%%

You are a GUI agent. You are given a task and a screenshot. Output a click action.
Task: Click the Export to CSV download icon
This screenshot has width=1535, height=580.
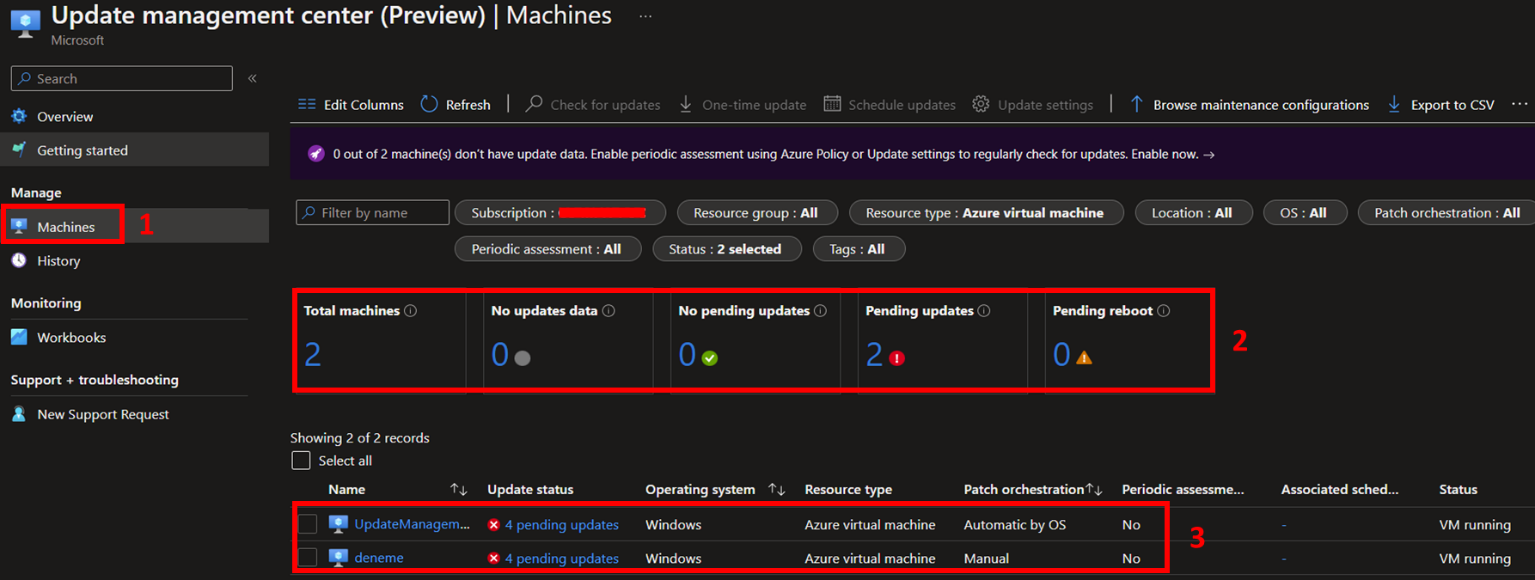click(x=1394, y=104)
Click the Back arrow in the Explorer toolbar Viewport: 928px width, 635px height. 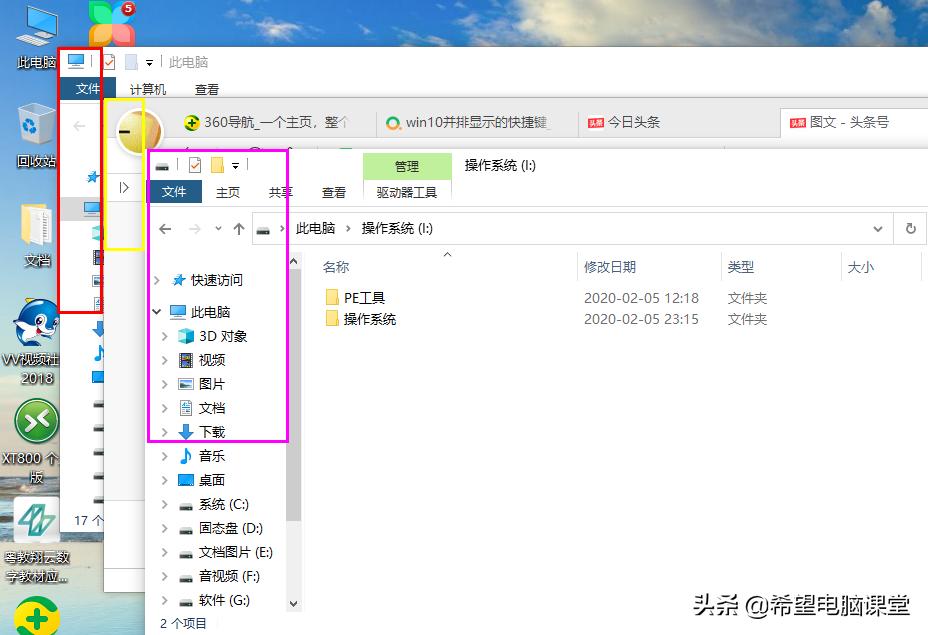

%%

* [WHAT TO PRODUCE]: Return each line of the records above verbatim, leaving out the pictures.

* [ANSWER TO THIS PROBLEM]:
You are a GUI agent. You are given a task and a screenshot. Output a click action.
Task: Click the Export to CSV download icon
This screenshot has width=1535, height=580.
click(x=1394, y=104)
Click the Back arrow in the Explorer toolbar Viewport: 928px width, 635px height. 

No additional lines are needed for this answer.